### DATA
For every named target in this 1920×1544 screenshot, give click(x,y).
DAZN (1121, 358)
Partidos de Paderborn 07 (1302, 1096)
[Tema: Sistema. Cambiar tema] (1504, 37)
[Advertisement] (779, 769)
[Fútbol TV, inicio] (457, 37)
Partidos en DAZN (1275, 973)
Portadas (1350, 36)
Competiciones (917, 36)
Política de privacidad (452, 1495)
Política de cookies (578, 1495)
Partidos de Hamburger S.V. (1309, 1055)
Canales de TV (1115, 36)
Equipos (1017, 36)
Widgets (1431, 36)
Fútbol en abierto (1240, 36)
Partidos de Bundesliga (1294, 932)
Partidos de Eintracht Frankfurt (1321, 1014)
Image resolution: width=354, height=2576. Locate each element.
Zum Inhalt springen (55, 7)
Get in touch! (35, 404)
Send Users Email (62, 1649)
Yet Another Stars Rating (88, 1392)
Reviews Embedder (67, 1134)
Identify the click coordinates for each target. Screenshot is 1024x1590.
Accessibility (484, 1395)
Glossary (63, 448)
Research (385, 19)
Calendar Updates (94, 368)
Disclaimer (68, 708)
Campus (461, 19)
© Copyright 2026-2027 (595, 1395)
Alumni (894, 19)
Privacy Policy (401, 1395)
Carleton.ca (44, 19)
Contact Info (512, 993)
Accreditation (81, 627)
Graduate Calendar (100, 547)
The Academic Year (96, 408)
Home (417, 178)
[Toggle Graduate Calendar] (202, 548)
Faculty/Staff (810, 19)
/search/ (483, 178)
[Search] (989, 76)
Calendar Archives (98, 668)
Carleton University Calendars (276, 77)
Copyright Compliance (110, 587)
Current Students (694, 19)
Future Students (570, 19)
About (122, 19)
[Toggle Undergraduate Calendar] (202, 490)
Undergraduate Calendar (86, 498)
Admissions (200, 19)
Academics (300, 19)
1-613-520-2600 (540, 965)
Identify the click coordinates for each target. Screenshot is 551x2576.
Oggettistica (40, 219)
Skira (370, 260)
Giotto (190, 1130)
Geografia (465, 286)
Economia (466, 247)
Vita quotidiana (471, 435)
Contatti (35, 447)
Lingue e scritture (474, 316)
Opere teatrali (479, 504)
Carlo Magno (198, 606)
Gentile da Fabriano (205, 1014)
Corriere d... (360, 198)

### BRIEF
Up to and including the line that holds "Zum Inhalt springen (55, 7)", reproduce the records above exactly from their first line, and give nothing else.

### EXERCISE SOLUTION
For every named target in this 1920×1544 screenshot, give click(x,y).
DAZN (1121, 358)
Partidos de Paderborn 07 (1302, 1096)
[Tema: Sistema. Cambiar tema] (1504, 37)
[Advertisement] (779, 769)
[Fútbol TV, inicio] (457, 37)
Partidos en DAZN (1275, 973)
Portadas (1350, 36)
Competiciones (917, 36)
Política de privacidad (452, 1495)
Política de cookies (578, 1495)
Partidos de Hamburger S.V. (1309, 1055)
Canales de TV (1115, 36)
Equipos (1017, 36)
Widgets (1431, 36)
Fútbol en abierto (1240, 36)
Partidos de Bundesliga (1294, 932)
Partidos de Eintracht Frankfurt (1321, 1014)
Image resolution: width=354, height=2576. Locate each element.
Zum Inhalt springen (55, 7)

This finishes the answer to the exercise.